When you think of the upcoming healthcare reform law and all the finance functions that will be impacted, you likely think of groups like Benefits and Payroll. But there’s another finance department that holds a key role: Accounts Payable.
In fact, your A/P staffers hold the key that could determine whether you even have to comply with the new laws – and to what extent.
How so? Hint: Those independent contractor classifications are more important than ever.
A large portion of the new law hinges on the number of full-time employees (FTEs) your company employs.
The healthcare reform law’s “shared-responsibility” rule requires “large” employers (50 or more FTEs) to provide workers with a minimum level of affordable healthcare coverage or pay a penalty.
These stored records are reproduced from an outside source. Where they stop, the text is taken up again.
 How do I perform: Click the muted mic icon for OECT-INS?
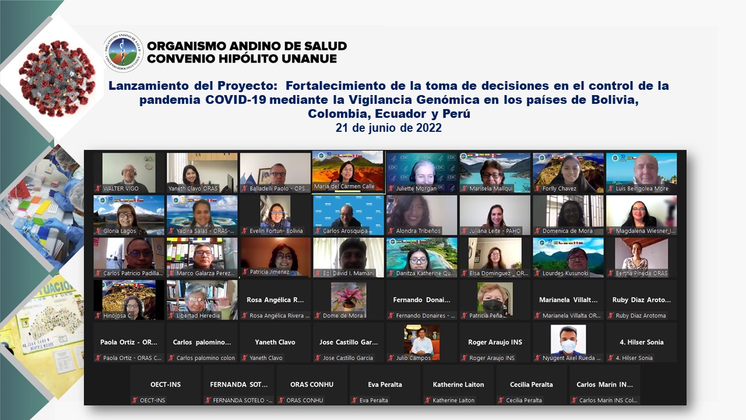(x=135, y=400)
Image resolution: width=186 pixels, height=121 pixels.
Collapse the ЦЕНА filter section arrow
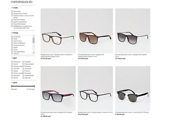[12, 83]
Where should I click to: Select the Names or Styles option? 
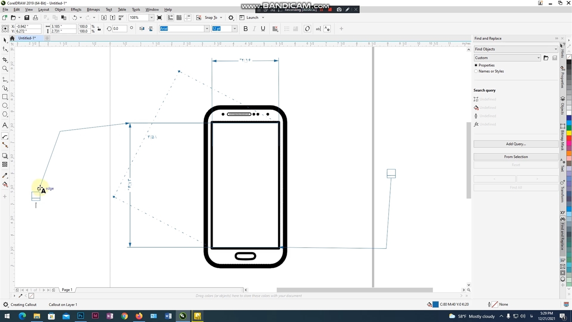tap(476, 71)
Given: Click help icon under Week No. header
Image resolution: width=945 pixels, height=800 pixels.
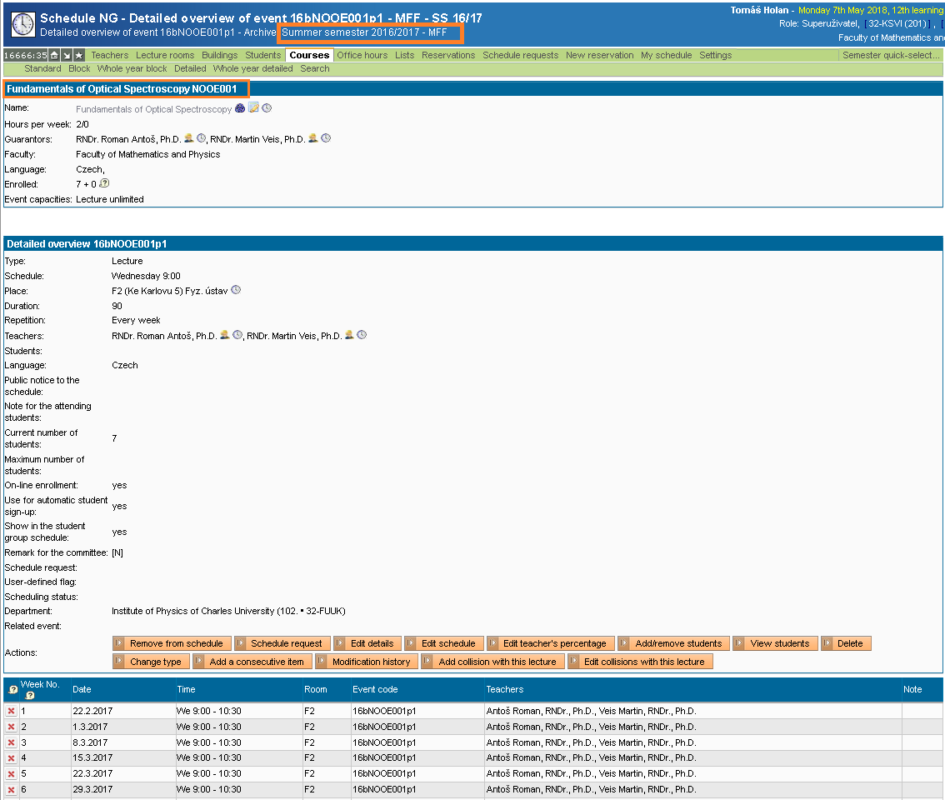Looking at the screenshot, I should (x=30, y=695).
For some that’s a straightforward calculation. For others, not so much.
These workers muddy the waters
That’s especially true if your company relies on the common — and increasingly more common – strategy of tapping contingent workers like independent contractors (ICs) to get some of the job done.
A legit strategy for sure. And those folks won’t count towards your FTE count for benefits, like health insurance, including the count for the new healthcare law.
That’s as long as those classifications are all correct. But if any of those independent contractors should actually be employees, your count is going to go up. Way up in some cases.
A very expensive example
Check out an example of how quickly that can add up, courtesy of our sister publication, What’s New in Benefits and Compensation.
Say a company has 45 full-time employees. It decides not to offer healthcare coverage because it falls under the reform law’s 50-employee threshold and assumes it’s exempt from the law’s shared-responsibility penalty.
The twist: The company also uses 35 independent contractors.
Then the trouble begins. And a government audit reveals that the ICs are technically full-time employees. That automatically bumps up the firm’s number of FTEs to 80 (45 FTEs + 35 misclassified ICs) and subjects it to the reform law’s shared-responsibility penalty for not offering “minimum essential coverage.”
Under the reform law, the feds automatically subtract the first 30 employees from the penalty. So that leaves this company with 50 employees that should’ve been offered healthcare coverage.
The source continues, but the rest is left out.